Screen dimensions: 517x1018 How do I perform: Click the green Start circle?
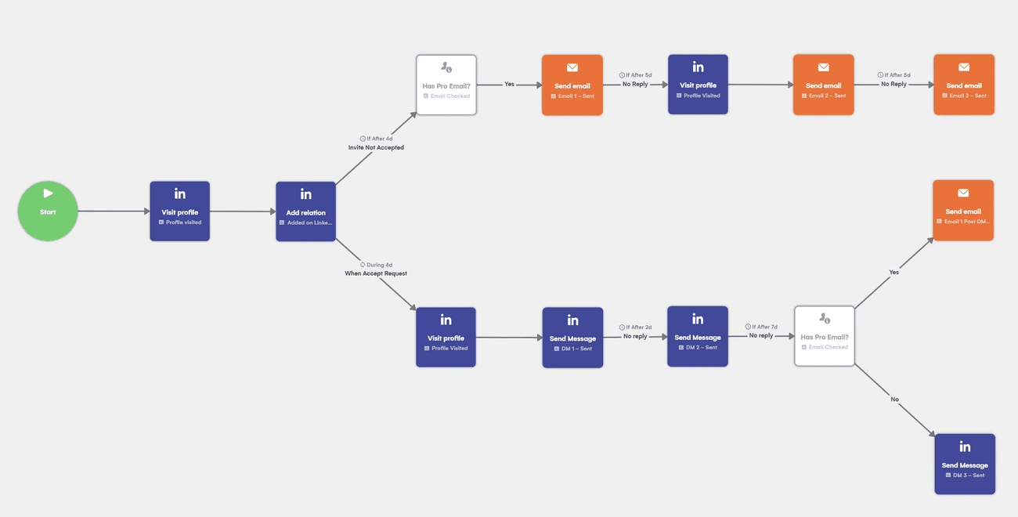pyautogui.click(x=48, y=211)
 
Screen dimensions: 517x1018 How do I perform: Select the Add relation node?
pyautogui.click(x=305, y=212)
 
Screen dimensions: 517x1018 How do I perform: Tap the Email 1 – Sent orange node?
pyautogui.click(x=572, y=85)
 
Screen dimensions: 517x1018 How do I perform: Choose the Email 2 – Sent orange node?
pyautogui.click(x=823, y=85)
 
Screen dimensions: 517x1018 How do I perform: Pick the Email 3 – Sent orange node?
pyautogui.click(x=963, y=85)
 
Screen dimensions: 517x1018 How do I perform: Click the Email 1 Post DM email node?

= = = = = = =

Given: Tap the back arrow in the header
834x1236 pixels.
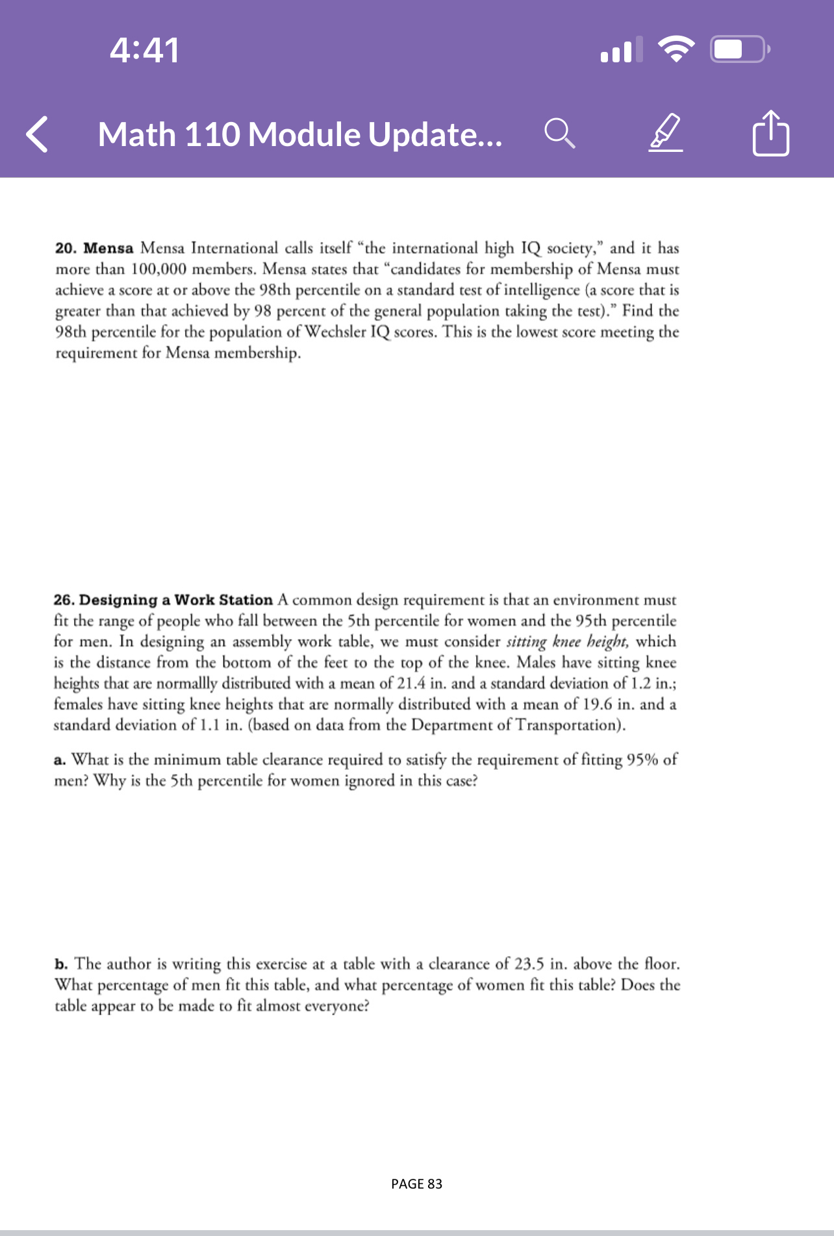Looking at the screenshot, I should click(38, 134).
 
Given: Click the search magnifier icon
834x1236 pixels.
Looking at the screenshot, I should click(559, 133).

= = = = = = =

▸ Objective: Render the lines from the line containing "Screen dimensions: 517x1018 How do I perform: Choose" to the line containing "pyautogui.click(x=963, y=85)", both ends included, as a Markdown table. Use the columns Line No. and Line Text, give each line its number, and omit any blank lines.

▸ Answer to this exercise:
| Line No. | Line Text |
|---|---|
| 1 | Screen dimensions: 517x1018 How do I perform: Choose the Email 2 – Sent orange node? |
| 2 | pyautogui.click(x=823, y=85) |
| 3 | Screen dimensions: 517x1018 How do I perform: Pick the Email 3 – Sent orange node? |
| 4 | pyautogui.click(x=963, y=85) |